Please pick out each line in the entries below that contains the word "with", and copy every such line in full.

— Begin —

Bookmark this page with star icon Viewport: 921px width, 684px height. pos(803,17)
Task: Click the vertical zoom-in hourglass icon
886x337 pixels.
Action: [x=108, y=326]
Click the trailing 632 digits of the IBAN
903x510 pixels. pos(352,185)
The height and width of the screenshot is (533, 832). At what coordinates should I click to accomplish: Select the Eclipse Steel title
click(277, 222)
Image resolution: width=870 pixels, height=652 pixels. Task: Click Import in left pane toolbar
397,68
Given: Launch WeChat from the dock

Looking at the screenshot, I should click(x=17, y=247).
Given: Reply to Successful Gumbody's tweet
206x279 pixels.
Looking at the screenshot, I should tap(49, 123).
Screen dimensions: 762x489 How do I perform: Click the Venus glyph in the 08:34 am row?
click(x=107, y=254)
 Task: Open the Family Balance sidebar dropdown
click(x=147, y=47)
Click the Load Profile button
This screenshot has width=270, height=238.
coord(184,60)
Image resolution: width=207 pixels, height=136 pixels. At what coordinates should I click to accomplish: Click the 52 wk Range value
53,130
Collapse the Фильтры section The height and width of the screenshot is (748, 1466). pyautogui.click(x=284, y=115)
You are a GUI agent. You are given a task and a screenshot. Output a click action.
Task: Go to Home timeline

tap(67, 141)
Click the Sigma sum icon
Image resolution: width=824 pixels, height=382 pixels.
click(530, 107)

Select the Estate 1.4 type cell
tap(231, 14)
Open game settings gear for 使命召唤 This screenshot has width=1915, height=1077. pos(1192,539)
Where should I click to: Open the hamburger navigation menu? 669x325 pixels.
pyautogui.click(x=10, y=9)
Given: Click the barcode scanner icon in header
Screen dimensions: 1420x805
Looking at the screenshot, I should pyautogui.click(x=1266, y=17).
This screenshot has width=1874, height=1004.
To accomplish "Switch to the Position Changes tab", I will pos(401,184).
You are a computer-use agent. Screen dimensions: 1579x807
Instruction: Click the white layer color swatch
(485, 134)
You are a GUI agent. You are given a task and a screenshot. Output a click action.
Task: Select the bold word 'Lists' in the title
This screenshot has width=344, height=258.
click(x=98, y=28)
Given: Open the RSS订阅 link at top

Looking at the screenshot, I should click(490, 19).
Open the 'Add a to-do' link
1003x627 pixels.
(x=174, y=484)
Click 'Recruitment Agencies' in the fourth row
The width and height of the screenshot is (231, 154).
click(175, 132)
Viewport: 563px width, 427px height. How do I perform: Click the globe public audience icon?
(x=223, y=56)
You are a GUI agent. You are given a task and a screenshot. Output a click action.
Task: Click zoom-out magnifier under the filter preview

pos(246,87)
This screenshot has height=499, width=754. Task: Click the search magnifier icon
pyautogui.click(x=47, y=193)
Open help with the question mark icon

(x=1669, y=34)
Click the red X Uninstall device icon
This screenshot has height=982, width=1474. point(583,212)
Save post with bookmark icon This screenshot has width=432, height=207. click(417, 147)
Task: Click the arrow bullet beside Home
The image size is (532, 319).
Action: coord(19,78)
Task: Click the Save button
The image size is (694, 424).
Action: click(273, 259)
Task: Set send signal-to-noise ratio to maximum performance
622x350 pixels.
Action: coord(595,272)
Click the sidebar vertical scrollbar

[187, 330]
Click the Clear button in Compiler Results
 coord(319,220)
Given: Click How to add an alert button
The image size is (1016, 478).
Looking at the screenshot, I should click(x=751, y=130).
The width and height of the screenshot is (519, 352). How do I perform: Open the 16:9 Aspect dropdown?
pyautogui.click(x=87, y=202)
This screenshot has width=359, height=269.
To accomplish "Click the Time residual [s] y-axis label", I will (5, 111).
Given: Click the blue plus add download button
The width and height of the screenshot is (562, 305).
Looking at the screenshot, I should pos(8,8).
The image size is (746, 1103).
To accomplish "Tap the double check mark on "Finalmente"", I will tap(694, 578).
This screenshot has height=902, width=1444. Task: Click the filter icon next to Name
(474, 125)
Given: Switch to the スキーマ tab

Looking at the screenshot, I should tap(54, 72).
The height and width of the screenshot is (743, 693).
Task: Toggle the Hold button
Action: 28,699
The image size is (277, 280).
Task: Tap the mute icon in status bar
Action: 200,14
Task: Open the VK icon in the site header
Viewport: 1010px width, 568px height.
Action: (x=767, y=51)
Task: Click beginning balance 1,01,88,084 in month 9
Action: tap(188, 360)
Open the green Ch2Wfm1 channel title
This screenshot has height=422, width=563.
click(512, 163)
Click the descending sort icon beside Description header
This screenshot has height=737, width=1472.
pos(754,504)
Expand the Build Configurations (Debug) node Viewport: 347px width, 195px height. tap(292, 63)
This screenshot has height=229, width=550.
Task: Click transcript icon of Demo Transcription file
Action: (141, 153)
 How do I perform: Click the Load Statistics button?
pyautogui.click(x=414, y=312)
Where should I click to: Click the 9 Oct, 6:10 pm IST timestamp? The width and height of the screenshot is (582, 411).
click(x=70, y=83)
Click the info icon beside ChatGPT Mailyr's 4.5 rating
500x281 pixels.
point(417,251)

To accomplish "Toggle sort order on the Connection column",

— End —

▶ [Task result]:
Bookmark this page with star icon Viewport: 921px width, 684px height. pos(803,17)
Open help with the question mark icon
Save post with bookmark icon This screenshot has width=432, height=207. click(417, 147)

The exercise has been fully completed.